Early on, Dan learned the importance of not pigeon-holing his profession too much. Even though his role at Nice Shoes is as a junior editor, he’s keen to be as multi-talented as possible and believes that the days of being hyper-specialised in commercial post production are numbered. “Artists in this industry have traditionally been very specialised. You’re an editor or a colourist or a VFX artist, etc.,” he says. “But it was easy to see that the industry was changing a lot, technology was more accessible and cheaper, so an upcoming artist would be expected to know more and do more in the future. For people in my generation, there’s no such thing as being just an editor anymore. Everyone is multi-talented, it seems.”
That filters through to his interest in new software and workflows that could influence and potentially streamline his work as an editor. “Editors always seem to have these intense love/hate relationships with software,” he says. “I’m most comfortable with Premiere but I’m starting to do more with Resolve - I love the idea of true all-in-one post-production software.”
He also notes the impact that Covid-19 has had on his industry, pushing remote solutions and cloud-based collaboration to the forefront of the process. “This is both exciting and a bit frightening in some ways,” he says, adding that he’s thankful for Nice Shoes, which has been a cloud-based studio for years, and the company’s willingness to change with the times. “There are inefficiencies in our industry, some of which can be overcome through emerging tech,” he adds. “But of course that also has downsides. There are already companies offering a sort of automated pipeline for post-production. Cloud computing and faster internet means many jobs can be outsourced around the world. I think this is mostly targeting very low budget productions for now, but we’ll see how this all pans out in the post-Covid world. It’s best to adapt rather than worry. Thankfully, Nice Shoes is staying ahead of these trends.”
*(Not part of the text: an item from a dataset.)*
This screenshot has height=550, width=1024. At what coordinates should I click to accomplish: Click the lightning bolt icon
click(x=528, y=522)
A favoured project to date is one from 2020, an inspirational web series for fitness brand Spartan that really lent itself to a more drawn out, narrative approach to storytelling. “There’s a lot to love about it as an editor. The director, Sean Lyness, did an excellent job of capturing the elements needed to create the story for each episode, and the footage looks fantastic thanks to the DP Brian Henderson (and our colourist Phil Choe!). I was given a lot of freedom to craft the style and pacing of the show. Sean, the Spartan clients, and I were all very much on the same page, so it came together really well.
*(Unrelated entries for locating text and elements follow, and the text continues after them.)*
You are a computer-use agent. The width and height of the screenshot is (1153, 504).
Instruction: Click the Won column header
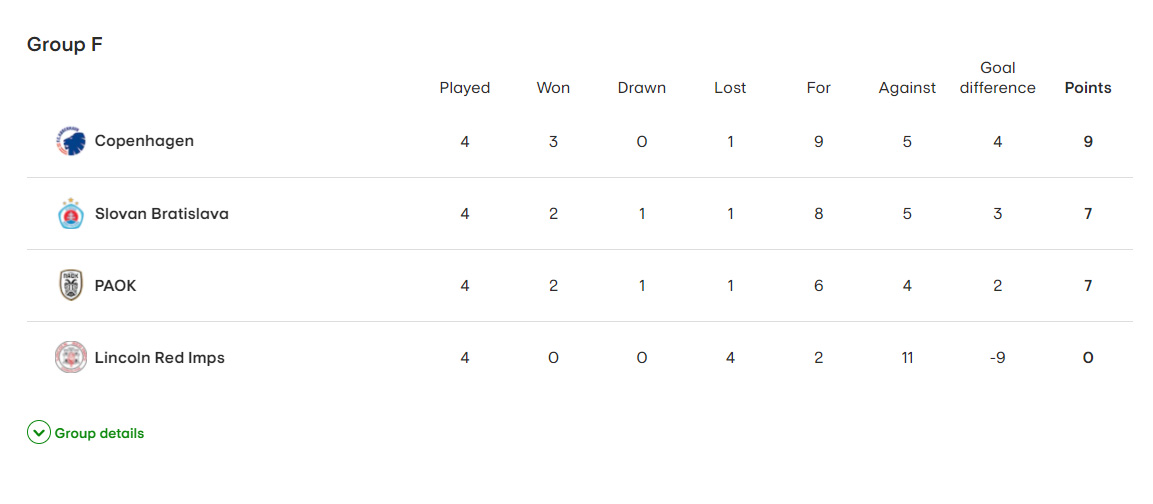point(553,88)
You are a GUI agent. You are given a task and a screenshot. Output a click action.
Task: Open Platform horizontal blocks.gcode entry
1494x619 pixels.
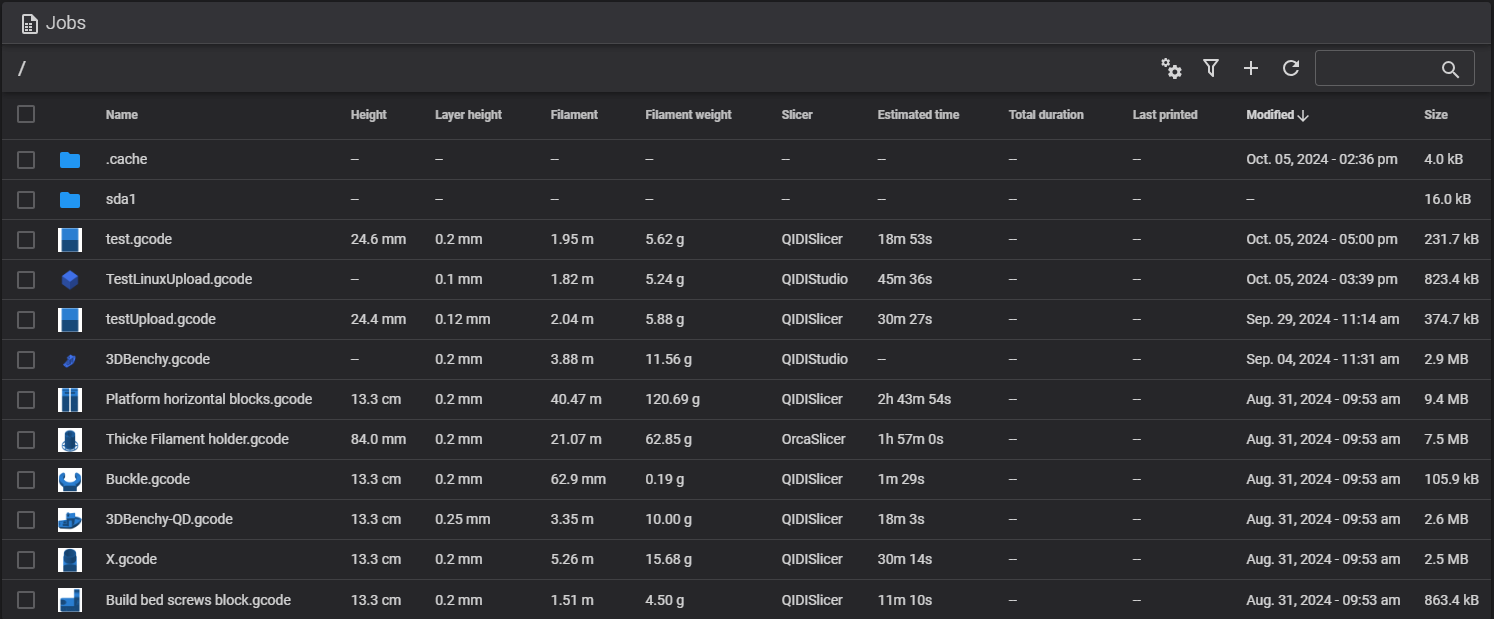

“I’ve cut doc-style branded content before, but this was a more advanced version of it,” Dan continues, “because I had to approach it from an episodic mindset. Which meant sticking to a basic structural formula, while finding ways to make each episode unique and let the personalities of the guests, and their stories, shine through in their own ways. When cutting marketing or advertising content, you don’t always have that level of creative freedom, or an end product that really has your stamp on it, or such unity between all of the parties involved. So it was just a great experience all around.”
Outside of work, music is Dan’s primary hobby, having spent a sizable chunk of his first decade in New York City playing in bands or tinkering with music by himself. Nowadays he’s into composing and releasing instrumental tunes and is exploring licencing possibilities as a little side hustle, which fits into his work as an ad industry editor.
“I’m driven mostly by creative passion,” Dan adds. “I want to make cool things with interesting people, and have that be a sustainable career. Who wouldn’t want that? Even though I’ve been at it for almost 10 years, it feels like I’m only just getting started.”